Os porcos brancos cresciam mais depressa, engordavam mais depressa, à base da ração é claro e eram sobretudo porcos para matança fora de períodos anuais, eram carne para revenda. Na minha vida só assisti à matança, não à morte, de dois porcos. Um era ainda criança e fez-me uma verdadeira impressão ver o pobre do animal a estrebuchar (por reflexos condicionados aprendi depois) quando da tostagem do corpo na fogueira de lenha para queimar os pelos e uma outra muito mais tarde em que por convite e simpatia resolvi não fazer a desfeita de recusar.
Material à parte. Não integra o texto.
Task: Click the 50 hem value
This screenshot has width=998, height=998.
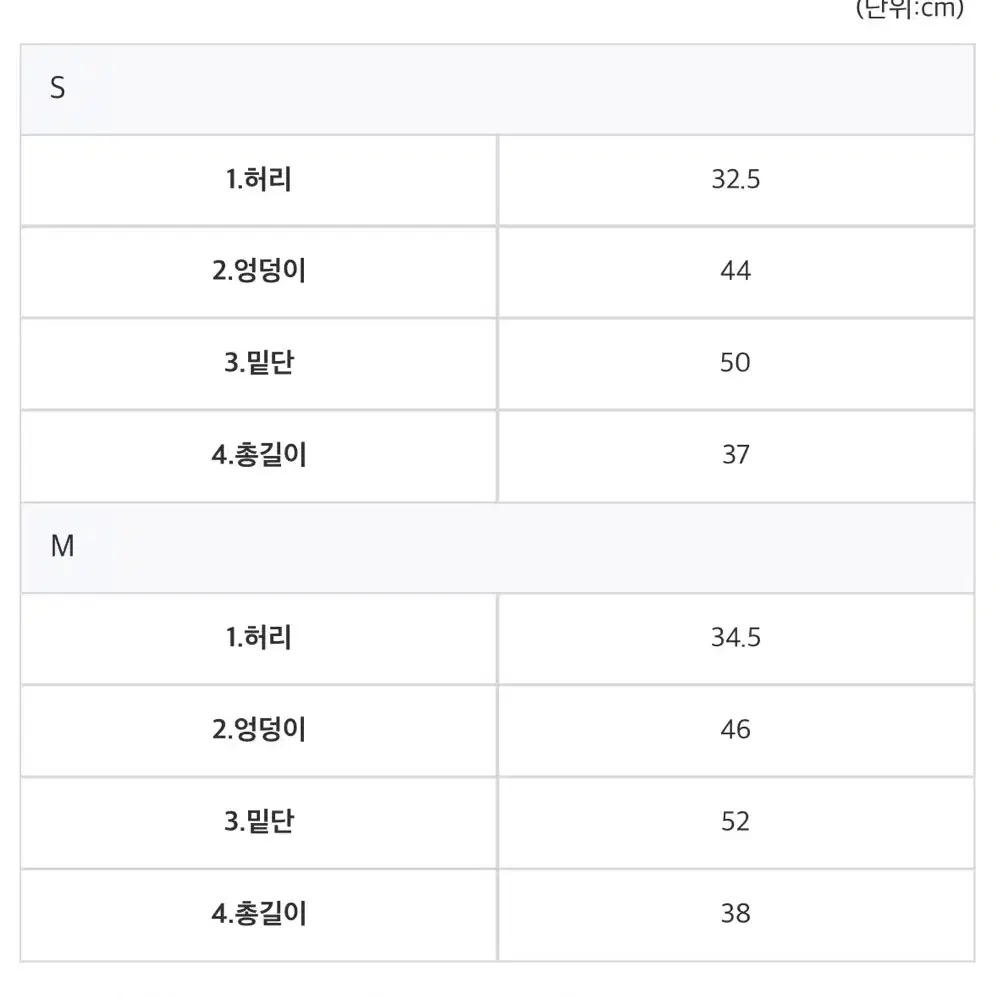Action: 735,363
Foi uma manhã complicada essa, o matador amador/profissional estava mal das costas na véspera e apresentou baixa nessa mesma manhã. Entre os presentes ninguém sabia nem queria matar o porco. «E se sai mal e o animal fica aqui a sofrer uma série de tempo?» dizia-se...
Lá acabou por aparecer o Manelito Vilão que nunca tinha matado nenhum porco mas que dizia que era só acertar na veia e etc. e acabou por fazer o serviço praticamente sozinho porque o resto do pessoal debandou quase todo só regressando quando tudo estava silenciosamente certo. A minha prima, dona do porco, ficou de cara virada apanhando com uma tigela o sangue que jorrou. O Manelito suou por todos os poros e acabou sentado e derreado num poial jurando que nunca mais...Enfim.

O Chico Artur tinha grande orgulho também numa criação sua, aliás o maior orgulho, por aquilo que me apercebi que era o cruzamento entre porcos e javalis. Francamente nunca acreditei muito nessa treta e durante muito tempo pensei tratar-se de uma forma dele gozar a minha situação de citadino ignorante.
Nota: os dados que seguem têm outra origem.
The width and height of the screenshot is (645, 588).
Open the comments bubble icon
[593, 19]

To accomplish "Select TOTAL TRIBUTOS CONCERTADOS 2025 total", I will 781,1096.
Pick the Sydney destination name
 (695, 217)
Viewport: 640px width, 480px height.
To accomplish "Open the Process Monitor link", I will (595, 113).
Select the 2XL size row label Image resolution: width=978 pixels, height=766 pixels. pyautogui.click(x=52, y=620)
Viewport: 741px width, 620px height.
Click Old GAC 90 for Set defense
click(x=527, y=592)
Quando ele falava das vantagens do porco - javali vinha-me à ideia uma história que se contava para desfazer da esperteza dos habitantes de uma povoação vizinha: um deles tinha encontrado uma porca fugida, tomara-a por um javali e vá de ir buscar a espingarda a casa e tiro. Fizera um repasto de javali com convidados e tudo, e todos, entre os presentes, comeram javali nesse dia...até o dono da porca tresmalhada.
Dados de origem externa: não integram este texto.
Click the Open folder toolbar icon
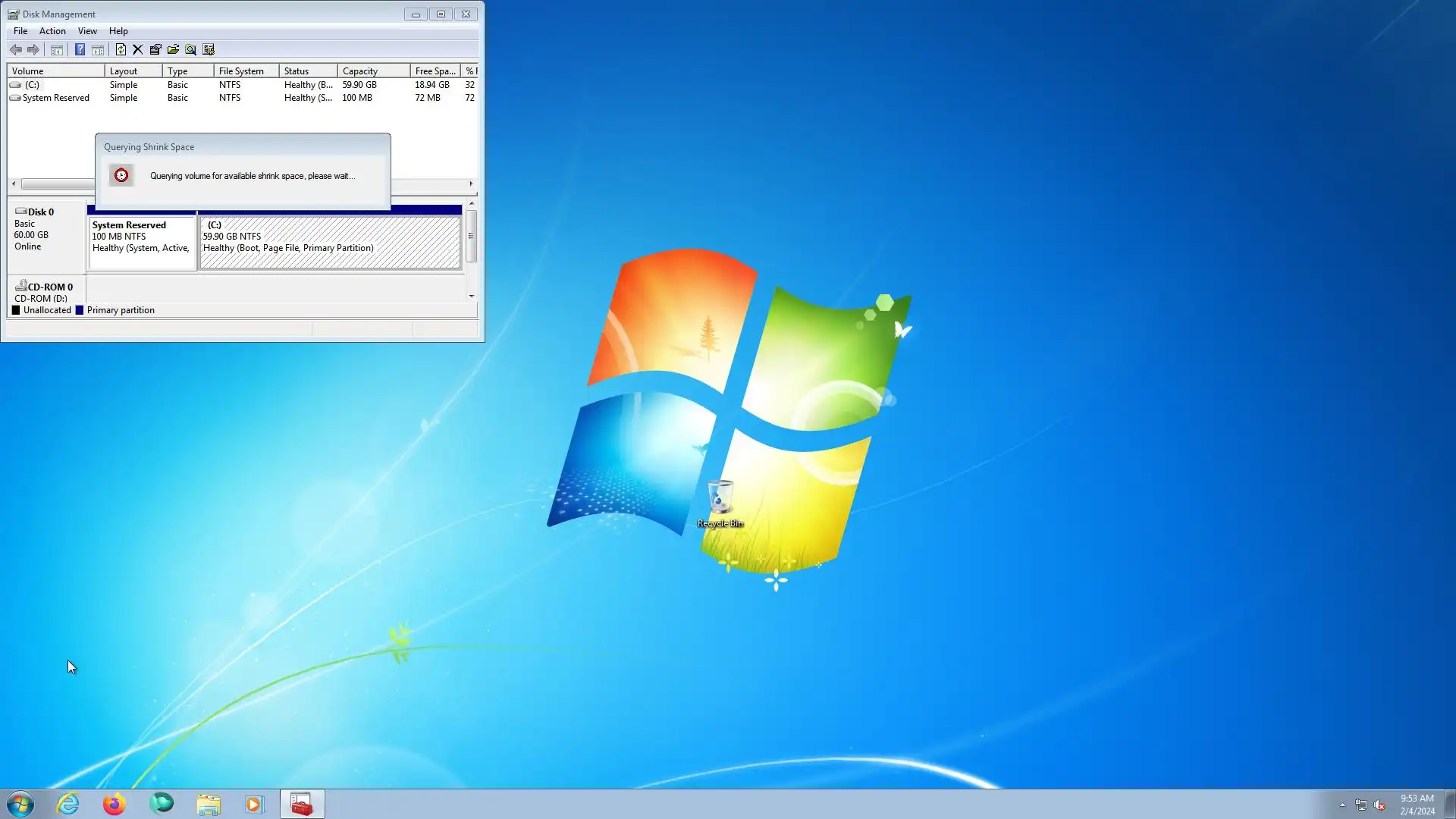Viewport: 1456px width, 819px height. tap(173, 50)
No caso do Chico Artur a história era assim: um individuo de um monte das redondezas tinha encontrado um javali arrastando numa pata uma ratoeira de coelhos e lebres. Por artes e ajuda conseguiu laçar o animal, praticamente enrolá-lo em cordas e levá-lo para um pocilgo. O animal ficou coxo mas era uma fêmea e em pouco tempo e com a visita de um marrão acabou por emprenhar. Isto é a história, não garanto nada disto...
Dessa javali saíram depois cerca de uma meia dúzia de animais misturados e o Chico tinha comprado um: tinha-se ficado por um macho porque pensava inverter o processo de procriação e como partia cedo e chegava tarde não dava para espreitar o pocilgo. Ele bem me falava e eu bem dizia que sim...
Mas um dia em que o carro avariou e ele teve de ficar no monte mostrou - me o animal. Bem...os javalis que eu conhecia dos livros tinham sempre grandes presas e aquele tinha uma dentadura normal de porco, caninos grandes que arreganhava, sim, mas isso para mim era normal.

O que o distinguia era sobretudo o pelo: esse era sem dúvida mais abundante que num porco normal. Fiquei indeciso, de facto, nunca tinha visto um animal porcino com tanto pelo e nem sequer para desempate uma dentadura de javali ao vivo.
Nos anos seguintes não tive oportunidade de desenvolver a questão: quase nunca o encontrava e ele estava mais tempo no Pereiro do que em Alcaria Alta. Mais tarde também a mulher abandonou o local indo igualmente viver para o Pereiro.
Mas ainda me fui perguntando sempre se «aquilo» que tinha visto era um javali - porco, um porco javali ou simplesmente um porco cabeludo.